描述（由申请人提供）：由于未知原因，强化胰岛素治疗不仅使升高的血糖水平正常化，而且还显著增加了非糖尿病患者和患有重症（ICU型）疾病的糖尿病患者的生存率。我们的基本前提是（1）高血糖增加炎症和急性肺损伤（ALI），（2）胰岛素治疗减少炎症和ALI。我们的具体假设是，高血糖增加细胞因子，从而增加单核吞噬细胞（MNP）黄嘌呤氧化还原酶（XOR）活性、NF-β B活化和IL-8产生，进而增加中性粒细胞（PMN）募集和ALI严重程度;该假设的推论是胰岛素对该机制具有相反的作用。
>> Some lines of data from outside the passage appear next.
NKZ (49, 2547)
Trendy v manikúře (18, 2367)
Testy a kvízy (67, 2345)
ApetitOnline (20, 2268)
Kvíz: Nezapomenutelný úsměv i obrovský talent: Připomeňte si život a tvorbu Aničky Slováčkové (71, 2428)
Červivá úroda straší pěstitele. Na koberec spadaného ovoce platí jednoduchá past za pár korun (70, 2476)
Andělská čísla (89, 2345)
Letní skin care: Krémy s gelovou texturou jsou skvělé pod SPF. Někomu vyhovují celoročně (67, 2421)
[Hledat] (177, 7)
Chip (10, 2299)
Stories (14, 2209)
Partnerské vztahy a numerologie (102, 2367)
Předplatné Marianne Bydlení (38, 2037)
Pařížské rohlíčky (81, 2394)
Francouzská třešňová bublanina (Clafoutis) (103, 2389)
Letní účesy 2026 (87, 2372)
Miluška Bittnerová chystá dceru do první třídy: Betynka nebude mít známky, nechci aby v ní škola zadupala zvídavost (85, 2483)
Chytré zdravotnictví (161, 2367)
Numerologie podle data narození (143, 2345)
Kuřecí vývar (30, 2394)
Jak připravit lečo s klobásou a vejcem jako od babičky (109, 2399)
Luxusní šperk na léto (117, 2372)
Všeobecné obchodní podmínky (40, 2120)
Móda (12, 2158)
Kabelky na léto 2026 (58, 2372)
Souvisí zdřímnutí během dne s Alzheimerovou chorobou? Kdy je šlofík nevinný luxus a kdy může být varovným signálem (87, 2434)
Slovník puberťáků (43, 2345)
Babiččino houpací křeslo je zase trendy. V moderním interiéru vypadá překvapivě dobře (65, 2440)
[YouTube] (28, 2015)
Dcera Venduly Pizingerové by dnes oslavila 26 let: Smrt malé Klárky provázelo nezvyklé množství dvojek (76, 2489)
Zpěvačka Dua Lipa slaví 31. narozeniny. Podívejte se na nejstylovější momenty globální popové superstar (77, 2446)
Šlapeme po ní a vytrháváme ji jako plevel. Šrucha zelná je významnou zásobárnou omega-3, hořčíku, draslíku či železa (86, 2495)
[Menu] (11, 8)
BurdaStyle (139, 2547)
我们的初步数据支持这种方法：1。吸入IL-1和IFN-γ的大鼠肺内新募集的MNP的XOR增加，而MNP XOR可促进对照组大鼠肺内PMN的募集。2.在体内，高血压增加了用IL-1和IFN-β吹入的大鼠肺中的ALI、CINC（大鼠IL-8当量）水平和PMN募集，并在体外诱导上调XOR表达的细胞因子。3.胰岛素治疗可降低体内注入IL-1和IFN-α的大鼠肺部的MNP C/EBPp活性、MNP XOR活性、MNP NF-α B活性、中性粒细胞募集和损伤。4.细胞因子、MAP激酶和C/EBP-3在体外增加上皮细胞的XOR表达。我们的三个具体目标如下：具体目标1：确定葡萄糖输注和/或胰岛素治疗对MNP在体内将PMN募集到肺中的能力的影响。具体目标二：确定MNP中XOR活性的改变是否有助于给予葡萄糖输注和/或胰岛素治疗的大鼠的MNP的不同PMN募集活性。具体目标3：确定葡萄糖输注和/或胰岛素治疗调节MNP XOR表达和ROS信号传导的机制。重要性：这项转化研究将使用一种创新的新技术来确定高血糖和/或胰岛素治疗对ALI的影响，该技术可以连续和非侵入性地测量血糖水平。通过定义这一挽救生命的临床发现的潜在机制，我们将提高对ALI发病机制的理解，并找到更好的策略来控制高血糖，给予胰岛素和/或使用其他干预措施来治疗和预防ALI。